You've rubbed up, in my view, against the essence of some of the world's great cultures.
And then finally, you've seen and felt that everywhere there are good and kind people like yourselves. Those who found our passports or our phones and brought them back, those who made our beds, did our laundry, served our meals, those who guided us up mountains or downriver.
You laughed. You argued about things and shaped one another's ideas in doing that.
You took people home at break. You cared for one another. And most important, you cared for those of you who might not have experienced that kind of care before.
You gave one another second chances.
You imagined your trips and you made them happen. I could go on. That's just the tenth of it, if you will, and wasn't that a year?
You summited together and you cried together. And you're going to cry again tomorrow when you board that final bus.
And the collective you, which you all created together will never be again like it was this year.

What you've experienced this year was educational intimacy. You felt a caring, human, intimate ecosystem at Baret. And we designed it that way. And yes, as you part, that's going to go away in one regard. But we hope, and I hope, that you'll go recreate this in your future lives. And you've used the phrase often: we all have to find our people.
But I don't want you to just find your people. I want you to find organizations that expand your people and recreate in many ways what you felt and learned here.
The challenge is to recreate ecosystems like ours that are as emotionally supportive as Baret. And you can — you may not be able to do that immediately, but you can do it. You can start a magazine. You can start a newspaper. You can start a company. You can start an NGO. There's so many things you can do to recreate these intimate systems, and you're going to need them as you go forward.

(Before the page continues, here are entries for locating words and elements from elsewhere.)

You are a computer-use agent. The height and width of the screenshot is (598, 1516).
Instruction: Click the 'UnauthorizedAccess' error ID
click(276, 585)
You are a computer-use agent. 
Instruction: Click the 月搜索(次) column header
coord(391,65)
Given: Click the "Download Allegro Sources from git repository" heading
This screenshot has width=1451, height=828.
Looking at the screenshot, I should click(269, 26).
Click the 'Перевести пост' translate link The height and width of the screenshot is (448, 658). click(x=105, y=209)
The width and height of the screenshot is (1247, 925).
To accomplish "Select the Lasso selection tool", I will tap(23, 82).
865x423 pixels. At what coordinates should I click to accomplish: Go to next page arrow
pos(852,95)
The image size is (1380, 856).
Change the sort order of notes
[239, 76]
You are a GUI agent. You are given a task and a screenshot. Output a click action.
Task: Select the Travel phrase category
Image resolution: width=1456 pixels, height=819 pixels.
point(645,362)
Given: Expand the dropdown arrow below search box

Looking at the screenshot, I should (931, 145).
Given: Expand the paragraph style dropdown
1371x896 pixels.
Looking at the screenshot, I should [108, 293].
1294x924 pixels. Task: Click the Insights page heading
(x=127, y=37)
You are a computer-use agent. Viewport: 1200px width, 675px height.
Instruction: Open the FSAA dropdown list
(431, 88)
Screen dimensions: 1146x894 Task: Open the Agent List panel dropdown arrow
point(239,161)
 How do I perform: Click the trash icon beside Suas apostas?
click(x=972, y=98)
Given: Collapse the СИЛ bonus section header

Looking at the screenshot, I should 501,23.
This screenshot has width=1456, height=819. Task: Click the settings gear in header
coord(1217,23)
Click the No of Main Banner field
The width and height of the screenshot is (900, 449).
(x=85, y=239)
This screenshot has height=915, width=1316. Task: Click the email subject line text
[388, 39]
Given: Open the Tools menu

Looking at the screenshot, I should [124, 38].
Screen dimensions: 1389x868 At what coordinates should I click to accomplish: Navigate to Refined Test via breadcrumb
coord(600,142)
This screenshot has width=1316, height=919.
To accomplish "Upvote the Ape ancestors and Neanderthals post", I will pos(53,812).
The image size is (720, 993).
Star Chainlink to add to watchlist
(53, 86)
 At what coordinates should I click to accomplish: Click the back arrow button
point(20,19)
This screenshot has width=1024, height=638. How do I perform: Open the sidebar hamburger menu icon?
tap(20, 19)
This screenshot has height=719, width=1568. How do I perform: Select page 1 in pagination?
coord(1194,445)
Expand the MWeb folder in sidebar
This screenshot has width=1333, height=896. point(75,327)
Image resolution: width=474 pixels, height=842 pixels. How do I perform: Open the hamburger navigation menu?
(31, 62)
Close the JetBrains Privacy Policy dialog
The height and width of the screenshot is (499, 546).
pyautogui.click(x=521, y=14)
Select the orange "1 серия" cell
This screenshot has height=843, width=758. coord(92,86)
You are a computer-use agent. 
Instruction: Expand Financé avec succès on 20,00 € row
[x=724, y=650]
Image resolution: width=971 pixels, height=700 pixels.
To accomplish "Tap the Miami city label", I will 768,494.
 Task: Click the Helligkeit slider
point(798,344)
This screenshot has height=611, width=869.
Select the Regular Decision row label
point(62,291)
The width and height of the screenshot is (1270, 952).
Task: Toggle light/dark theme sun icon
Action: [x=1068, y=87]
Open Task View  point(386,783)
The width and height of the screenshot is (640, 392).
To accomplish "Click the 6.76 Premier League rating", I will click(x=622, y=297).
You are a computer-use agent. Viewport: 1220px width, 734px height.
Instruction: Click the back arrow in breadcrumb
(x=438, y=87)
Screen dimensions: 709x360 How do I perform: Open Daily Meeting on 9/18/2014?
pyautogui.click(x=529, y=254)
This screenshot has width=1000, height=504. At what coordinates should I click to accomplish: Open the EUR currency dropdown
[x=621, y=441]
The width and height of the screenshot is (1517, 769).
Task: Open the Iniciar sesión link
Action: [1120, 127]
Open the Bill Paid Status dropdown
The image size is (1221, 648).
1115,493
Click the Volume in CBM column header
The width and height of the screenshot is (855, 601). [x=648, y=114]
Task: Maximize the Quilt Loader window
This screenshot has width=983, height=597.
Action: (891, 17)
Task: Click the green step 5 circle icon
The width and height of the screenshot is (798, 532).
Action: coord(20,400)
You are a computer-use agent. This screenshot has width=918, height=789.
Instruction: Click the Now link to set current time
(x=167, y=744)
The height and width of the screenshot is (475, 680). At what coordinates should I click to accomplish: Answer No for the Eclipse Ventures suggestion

As you circle the Earth, you were buzzing around in your own head. And you had feelings and thoughts and desires and fears and worries and ids and superegos and egos. And as Nina described yesterday, you struggled with that newfound freedom. Am I doing enough? Should I have done more? But as Olivia described later, your brain was recording everything that was happening. And better than any AI that will ever be, your brain didn't have to be told what to do. You didn't have to force it, as you said. It does it on its own. And it connects the dots. It finds meaning in those related to you. And it creates artifacts that, when you need them in life, they are there for you to draw on.
But also, as Olivia said, experience is good. Reflection on it is great. And that's really something that I hope all of you do all along the way.
And you know what John Lennon said, life is what happens when you're planning something else. And something else happened in my Baret year. I began to imagine a future for Baret that was beyond anything I had originally thought.
And my hope is that in different ways, that same thing happens to each of you. You all came here for individual reasons. But you may well leave here with something much more, and that is a view of your life that you never previously imagined.
To all our Scholars: we know this journey is not over, that learning never stops, and that you will continue to grow for years to come. But we cannot wait to see what dreams and ideas are born of this year. You are already on your way to becoming poets, entrepreneurs, lawyers, filmmakers, and so much more. Your journey, from New York to Hong Kong, is just the beginning of a larger journey that will last a lifetime. And later in life, you will be able to look back on this year as a beginning of beginnings, a series of pivotal moments that shaped who you are and taught you how to value your agency, your freedom, and your friendships. As T.S. Eliot might put it, In their end is their beginning.
Congratulations to our Scholars on completing their best year yet!